Я не хочу настаивать. Гляжу на здания за оградой. Всюду суровый военный дух. Я решаю избавить себя от новых унижений, а может быть, и чего похуже.
Я иду и ищу такси, и ярость душит меня. Достаточно скверно, что отчаянная попытка моя провалилась.
Но много хуже, что со мной нагло и неуважительно обошлись паршивые мальчишки, каких я мог бы прокормить десяток. Подумать, сколько и ради чего хлопотал я, человек моего положения!

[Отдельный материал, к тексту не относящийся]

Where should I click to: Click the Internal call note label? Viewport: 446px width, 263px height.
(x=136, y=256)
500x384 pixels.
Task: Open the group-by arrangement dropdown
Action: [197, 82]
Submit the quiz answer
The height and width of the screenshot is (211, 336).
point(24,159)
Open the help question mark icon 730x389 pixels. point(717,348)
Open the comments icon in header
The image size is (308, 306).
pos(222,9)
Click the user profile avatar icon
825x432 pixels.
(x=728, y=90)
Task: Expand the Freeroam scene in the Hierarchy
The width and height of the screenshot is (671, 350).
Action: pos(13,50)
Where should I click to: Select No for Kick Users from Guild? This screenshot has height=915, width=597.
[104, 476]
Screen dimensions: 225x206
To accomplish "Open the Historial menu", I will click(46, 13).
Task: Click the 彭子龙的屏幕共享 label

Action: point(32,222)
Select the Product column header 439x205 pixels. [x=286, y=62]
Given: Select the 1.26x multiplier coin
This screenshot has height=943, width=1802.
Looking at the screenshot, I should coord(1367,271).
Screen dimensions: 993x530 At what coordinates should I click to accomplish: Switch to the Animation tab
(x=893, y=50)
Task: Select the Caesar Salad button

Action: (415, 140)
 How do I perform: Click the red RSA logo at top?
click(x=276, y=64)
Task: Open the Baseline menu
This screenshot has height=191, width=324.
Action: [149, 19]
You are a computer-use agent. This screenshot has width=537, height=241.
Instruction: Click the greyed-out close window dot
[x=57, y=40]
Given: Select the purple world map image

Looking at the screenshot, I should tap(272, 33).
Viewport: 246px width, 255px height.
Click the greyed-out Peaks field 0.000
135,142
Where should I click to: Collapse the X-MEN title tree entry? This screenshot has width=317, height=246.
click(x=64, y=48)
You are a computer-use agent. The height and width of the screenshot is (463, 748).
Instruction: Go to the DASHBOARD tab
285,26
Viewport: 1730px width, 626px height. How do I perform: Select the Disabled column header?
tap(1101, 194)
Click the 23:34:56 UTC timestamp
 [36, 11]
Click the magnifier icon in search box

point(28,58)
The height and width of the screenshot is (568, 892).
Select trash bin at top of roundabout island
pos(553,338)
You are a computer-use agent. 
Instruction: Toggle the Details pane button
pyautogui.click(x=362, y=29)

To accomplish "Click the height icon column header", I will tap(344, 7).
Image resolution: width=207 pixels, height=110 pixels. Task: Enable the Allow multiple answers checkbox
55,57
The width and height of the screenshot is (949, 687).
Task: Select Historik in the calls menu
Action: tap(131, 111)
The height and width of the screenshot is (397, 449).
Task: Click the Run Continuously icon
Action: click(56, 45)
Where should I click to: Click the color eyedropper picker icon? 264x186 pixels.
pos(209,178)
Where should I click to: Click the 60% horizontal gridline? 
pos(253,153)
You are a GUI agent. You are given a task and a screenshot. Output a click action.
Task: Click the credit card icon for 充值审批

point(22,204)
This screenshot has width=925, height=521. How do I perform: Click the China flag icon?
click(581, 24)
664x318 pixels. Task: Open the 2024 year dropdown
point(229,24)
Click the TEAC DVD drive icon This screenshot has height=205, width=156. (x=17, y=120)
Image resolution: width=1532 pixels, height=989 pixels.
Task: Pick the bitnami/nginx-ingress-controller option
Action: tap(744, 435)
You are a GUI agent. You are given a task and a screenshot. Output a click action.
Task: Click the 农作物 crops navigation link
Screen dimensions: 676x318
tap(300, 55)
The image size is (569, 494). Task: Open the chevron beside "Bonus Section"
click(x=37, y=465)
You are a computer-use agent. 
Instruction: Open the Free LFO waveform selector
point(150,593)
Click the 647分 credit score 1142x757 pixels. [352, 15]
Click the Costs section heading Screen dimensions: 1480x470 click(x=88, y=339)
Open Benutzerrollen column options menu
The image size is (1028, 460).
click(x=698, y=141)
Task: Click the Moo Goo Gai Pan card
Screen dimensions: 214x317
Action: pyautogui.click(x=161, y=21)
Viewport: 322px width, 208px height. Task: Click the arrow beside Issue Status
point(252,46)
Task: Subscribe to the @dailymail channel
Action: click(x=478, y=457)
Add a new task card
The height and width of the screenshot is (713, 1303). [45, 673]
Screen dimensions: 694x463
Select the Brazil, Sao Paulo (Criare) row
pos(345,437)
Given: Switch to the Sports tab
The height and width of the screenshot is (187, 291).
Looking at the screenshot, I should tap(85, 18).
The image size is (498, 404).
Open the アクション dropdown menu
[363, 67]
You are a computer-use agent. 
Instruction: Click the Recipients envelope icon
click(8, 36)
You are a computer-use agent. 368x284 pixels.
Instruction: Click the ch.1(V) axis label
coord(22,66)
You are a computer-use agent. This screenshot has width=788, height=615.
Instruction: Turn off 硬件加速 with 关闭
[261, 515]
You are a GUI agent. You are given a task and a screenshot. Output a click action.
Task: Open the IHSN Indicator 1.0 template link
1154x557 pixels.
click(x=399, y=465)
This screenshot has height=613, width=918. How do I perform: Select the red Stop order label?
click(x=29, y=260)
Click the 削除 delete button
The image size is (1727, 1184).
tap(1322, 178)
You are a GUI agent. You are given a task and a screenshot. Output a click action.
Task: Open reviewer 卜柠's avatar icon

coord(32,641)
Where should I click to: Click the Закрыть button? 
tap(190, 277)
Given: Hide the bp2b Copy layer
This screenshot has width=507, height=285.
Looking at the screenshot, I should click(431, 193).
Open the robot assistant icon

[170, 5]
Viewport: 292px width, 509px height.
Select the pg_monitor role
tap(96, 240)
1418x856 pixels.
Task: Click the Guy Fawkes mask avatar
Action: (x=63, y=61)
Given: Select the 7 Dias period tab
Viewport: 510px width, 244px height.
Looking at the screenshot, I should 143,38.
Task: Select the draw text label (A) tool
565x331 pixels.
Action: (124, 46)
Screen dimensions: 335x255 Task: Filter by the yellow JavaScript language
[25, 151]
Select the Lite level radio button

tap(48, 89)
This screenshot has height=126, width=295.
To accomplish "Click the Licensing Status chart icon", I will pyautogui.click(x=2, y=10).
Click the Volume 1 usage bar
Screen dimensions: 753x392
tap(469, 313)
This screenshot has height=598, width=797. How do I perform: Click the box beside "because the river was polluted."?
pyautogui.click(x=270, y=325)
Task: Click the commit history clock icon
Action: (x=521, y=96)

И все же, может быть, лучше, что я не видал майора Белло. Эти военные очень странный народ. Взять, например, нашего Али в Урукпе. По какому бы делу я ни приходил, мне все кажется, что ему не хватает ума и здравого смысла. Ты постоянно опасаешься, что мятежники прорвут твой фронт и, быть может, убьют тебя самого, и ты отказываешься поддержать того, кто хочет помочь тебе выявить известных и определенных изменников — даже когда тебе предлагает свои услуги высокопоставленный горожанин, вроде меня, чье слово не подлежит сомнению. И твой единственный довод — что участие в разбирательстве помешает твоим солдатским делам в Урукпе!